How Fine Gael lost the 2016 general election

Enda Kenny ends the year in government, despite his party’s election strategy

Taoiseach Enda Kenny and Fianna Fáil Leader Micheál Martin during the last television debate on RTÉ’s Prime Time before the election. Photograph: Tony Maxwell/PA Wire

Taoiseach Enda Kenny and Fianna Fáil Leader Micheál Martin during the last television debate on RTÉ’s Prime Time before the election. Photograph: Tony Maxwell/PA Wire


The political landscape as Ireland approached this year’s general election was almost unrecognisable from the stolid certainties that have characterised much of our history.

Fianna Fáil was a shadow of its former self. Labour faced a showdown with voters that some party members feared could destroy them. Fine Gael had replaced Fianna Fáil as the largest party. However, it approached the election not confident in its new status but wondering how it could best contain inevitable losses. It waited, increasingly impatiently, for its fortunes to recover. Momentum was with the insurgent forces: Independents, the radical left, Sinn Féin and a scattering of new parties and groups. Never had the politics of the Republic looked so fractured and uncertain.

So how did the parties approach the campaign, and what were the strategies that would win – and lose – the general election?

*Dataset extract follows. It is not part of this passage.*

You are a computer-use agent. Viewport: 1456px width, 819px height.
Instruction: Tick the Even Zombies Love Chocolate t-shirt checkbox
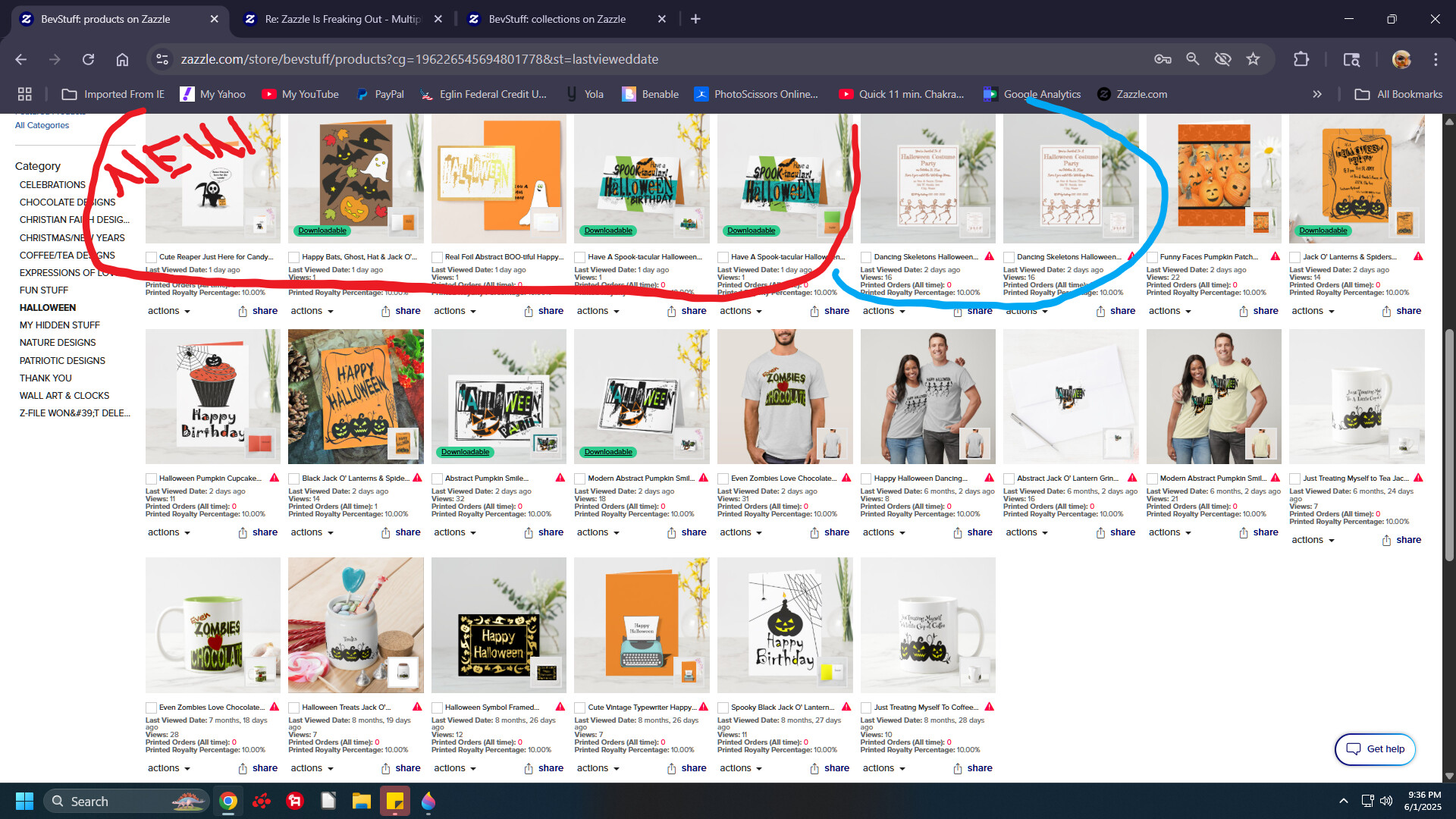click(723, 479)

Fine Gael approached the election from an unfamiliar starting point: government, opposition; as the largest party, not the challenger; and as the favourite, not the underdog. But the general structure of its approach was consciously similar to the elections of 2007 and 2011. Although the party had been heavily defeated in the local and European elections of 2014, its chiefs were not unduly worried. These were, they concluded, the customary trials of the biggest party, governing in a time of austerity. “I wouldn’t say we were spooked,” a senior party figure says. “Spooked would be a bit strong. We anticipated a wallop, and it was worse than we expected.”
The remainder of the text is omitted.